友達であっても共依存は健康的な関係ではない

たとえ友達関係であっても共依存関係は、決して褒められたものではなく、むしろお互いに精神的に自立していないために、非常に不安定で危うい人間関係なのです。どちらか一方が破綻したら、依存している相手も一緒に破綻してしまう、薄氷を踏むかのような脆いさがる関係なのです。

そもそも共依存という言葉のルーツは、アルコール依存症です。

アルコール依存症患者にとって、自分がお酒にハマり続ける環境を支えてくれる家族の存在(=イネイブラー(支え手)と呼ぶ)がいる以上、依存症は治療されずに放置され続けます。

一方で、イネイブラーの方も、依存症で困っている相手を支えることに充実感や満足感を見出しています。お互いにwin-winの関係が成り経つので、これを維持しようとして周囲からの援助を拒みます。

なお、イネイブラーは充実感があるとはいえ、実情はアルコール依存症患者の暴力や攻撃的な態度に恐怖を感じたり、まともな生活を送れない不安に苦しまされています。
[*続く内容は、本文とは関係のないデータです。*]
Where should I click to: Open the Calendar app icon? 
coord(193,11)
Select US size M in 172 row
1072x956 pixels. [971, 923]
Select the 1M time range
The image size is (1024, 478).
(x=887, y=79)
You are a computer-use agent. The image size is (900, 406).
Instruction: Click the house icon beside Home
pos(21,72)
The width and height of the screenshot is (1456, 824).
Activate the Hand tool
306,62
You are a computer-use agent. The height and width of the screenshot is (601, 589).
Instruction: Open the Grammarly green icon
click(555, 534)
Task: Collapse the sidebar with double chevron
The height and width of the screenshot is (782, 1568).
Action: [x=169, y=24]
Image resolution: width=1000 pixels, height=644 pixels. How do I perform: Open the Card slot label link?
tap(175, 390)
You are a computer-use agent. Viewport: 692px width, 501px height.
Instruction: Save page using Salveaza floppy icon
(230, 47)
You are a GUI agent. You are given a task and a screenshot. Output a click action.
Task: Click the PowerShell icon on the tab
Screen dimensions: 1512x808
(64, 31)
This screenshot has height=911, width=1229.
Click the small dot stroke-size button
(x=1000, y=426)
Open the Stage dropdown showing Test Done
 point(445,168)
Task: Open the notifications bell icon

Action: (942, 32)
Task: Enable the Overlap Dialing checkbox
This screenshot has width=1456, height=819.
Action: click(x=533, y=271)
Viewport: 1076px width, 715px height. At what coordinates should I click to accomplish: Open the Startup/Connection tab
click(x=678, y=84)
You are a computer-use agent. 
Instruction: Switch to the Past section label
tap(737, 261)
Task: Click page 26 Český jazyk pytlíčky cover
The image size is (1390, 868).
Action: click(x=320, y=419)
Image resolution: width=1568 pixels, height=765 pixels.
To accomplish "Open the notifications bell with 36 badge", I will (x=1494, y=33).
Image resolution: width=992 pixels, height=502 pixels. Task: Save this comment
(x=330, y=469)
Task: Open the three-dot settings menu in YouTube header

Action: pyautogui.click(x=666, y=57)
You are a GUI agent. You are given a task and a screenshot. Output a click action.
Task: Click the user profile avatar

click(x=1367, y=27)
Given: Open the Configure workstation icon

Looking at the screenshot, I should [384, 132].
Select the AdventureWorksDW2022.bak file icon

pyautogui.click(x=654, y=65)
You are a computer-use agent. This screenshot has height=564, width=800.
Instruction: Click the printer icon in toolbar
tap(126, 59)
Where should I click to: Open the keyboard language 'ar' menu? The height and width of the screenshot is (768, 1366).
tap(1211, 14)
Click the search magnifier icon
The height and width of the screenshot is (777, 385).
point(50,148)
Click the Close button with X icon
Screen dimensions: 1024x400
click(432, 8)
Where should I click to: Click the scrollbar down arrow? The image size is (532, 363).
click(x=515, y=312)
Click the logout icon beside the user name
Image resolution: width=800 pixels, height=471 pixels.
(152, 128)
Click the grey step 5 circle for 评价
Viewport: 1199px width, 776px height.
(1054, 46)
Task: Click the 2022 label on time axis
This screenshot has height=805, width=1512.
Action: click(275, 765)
しかし、仮に本格的な治療を行なうとなれば、自分が感じている充実感が失わてれてしまう恐怖があるので、消極的な選択肢として、今の関係を続けることを選んでしまいます。

その結果、お互いに生活が破綻する寸前まで状況が悪化しやすいのが共依存の問題点です。

…もちろん、アルコール依存症の共依存と友達関係の共依存を同じものとして扱うのは、少々強引かもしれません。

しかし、もしも「友達だから…」という事で、進路選択も友達に合わせたり、金銭や物の貸し借りを行うようになれば、非常に辛い関係なのに関係が切れず、お互い苦しみ続ける将来が待受けていることもあります。

例えば、借金を返さないだらしない友達であっても、友達として求められている充実感を見出す。またお金を借りてる友達の方も、金銭的に支えてくれる友達に生活の面で依存してしまう。

こうした関係は(経済面に関するだらしなさを無視すれば)、自己犠牲を厭わず尊い友情で結ばれた素晴らしい人間関係かもしれませんが、実際は金が関わることだけに、貸す方は過度な節約を迫られたり、「貸した金を返して欲しい」と打ち出しづらい複雑な心境で苦しまければいけない。

また、借りる方も自分で金を稼ぐ方法が見つけられないことで苦労したり、見つけたと思ったら、怪しい投資話や詐欺話に巻き込まれ別の借金を作る、場合によっては友達を連帯保証人にして、お互いが債務者となり返済に追われる…などの新たな問題を抱えてしまうことがあります。